O futebol está de luto. O ex-jogador argentino, Diego Armando Maradona, morreu aos 60 anos de idade, vítima de parada cardiorrespiratória, na quarta-feira (25).

O astro da selecção argentina passou mal de saúde, de repente, no fim da manhã de ontem. Ambulâncias foram chamadas para a sua casa, onde se recuperava de uma cirurgia no cérebro. O ex-jogador não resistiu e a sua morte foi confirmada pela imprensa argentina e pela televisão pública do país no começo da tarde, escreve a imprensa internacional.
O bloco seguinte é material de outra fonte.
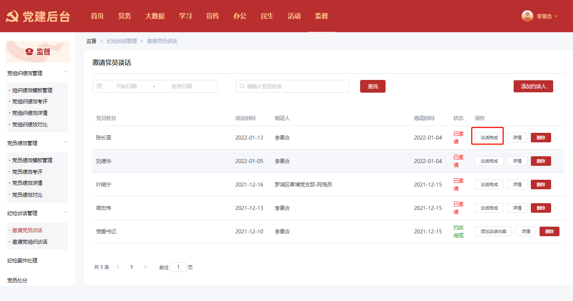Click the user avatar picture
This screenshot has height=301, width=573.
tap(527, 16)
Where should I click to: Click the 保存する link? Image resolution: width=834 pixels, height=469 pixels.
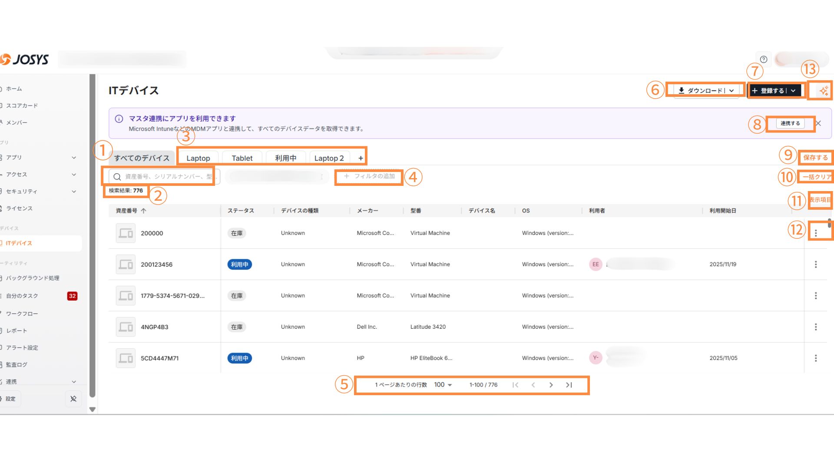(815, 158)
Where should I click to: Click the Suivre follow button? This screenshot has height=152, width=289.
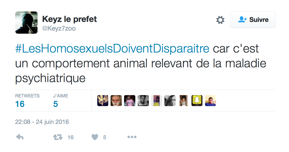(x=253, y=20)
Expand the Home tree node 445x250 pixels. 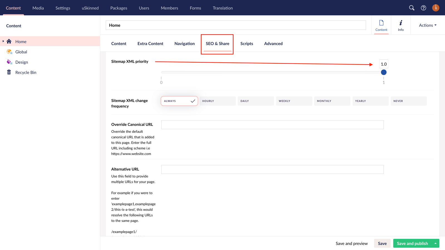(3, 41)
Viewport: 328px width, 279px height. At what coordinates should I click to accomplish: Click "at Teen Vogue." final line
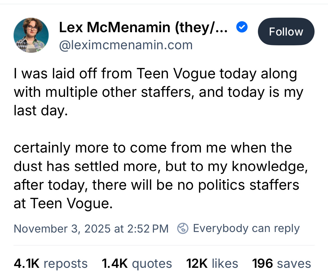point(63,203)
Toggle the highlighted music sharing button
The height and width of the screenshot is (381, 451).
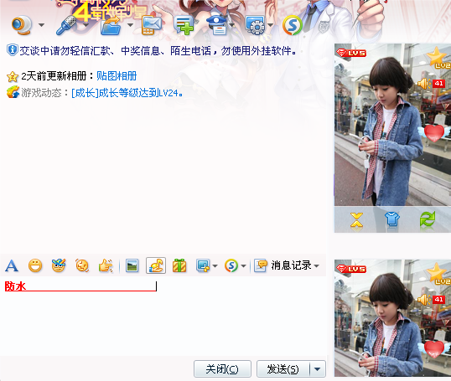(156, 265)
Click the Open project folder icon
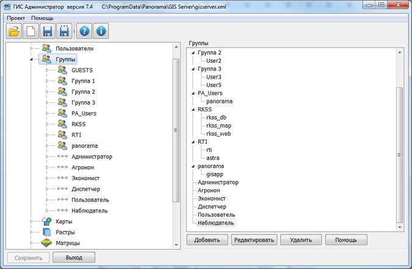The height and width of the screenshot is (269, 412). 14,31
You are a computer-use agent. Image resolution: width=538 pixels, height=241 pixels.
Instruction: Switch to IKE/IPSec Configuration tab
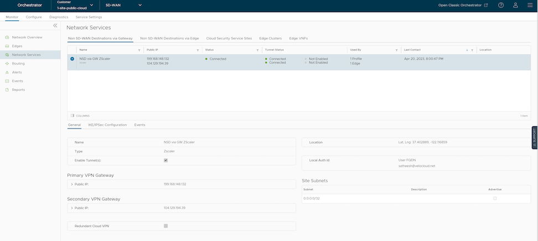(107, 125)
Os jornais argentinos Clarín e Diário Olé, por exemplo, avançam que os fãs já estavam preocupados com a saúde de Diego Maradona, quando no começo do mês foi internado às pressas, com sintomas de anemia.

Na altura descobriu-se uma pequena hemorragia no cérebro, e o ex-jogador precisou passar por uma cirurgia para drená-la. Após mais de uma semana de internamento, Maradona recebeu alta médica no dia 12 de Novembro.

O antigo jogador do Nápoles, Barcelona, Sevilha e Boca Juniors, entre outros clubes, deixou o mundo do futebol em choque.

O Jornal de Notícias em Portugal descreve a morte do argentino como “perda de um autêntico fora de série, um rebelde dentro e fora de campo, que assinou algumas das páginas mais memoráveis do desporto-rei”.

“Considerado um dos melhores futebolistas de todos os tempos”, vida de Maradona foi marcada por muitos problemas de saúde decorrentes da sua vida de excessos.

“Em 2000 teve um ataque cardíaco, após uma overdose de drogas, durante umas férias em Punta del Este, no Paraguai, a que se seguiu um longo processo de cura em Cuba. Em 2004, numa altura em que pesava mais de 100 quilos, sofreu outro enfarte em Buenos Aires, e chegou a ser submetido a uma cirurgia de estômago para perder peso”, diz a tvi24.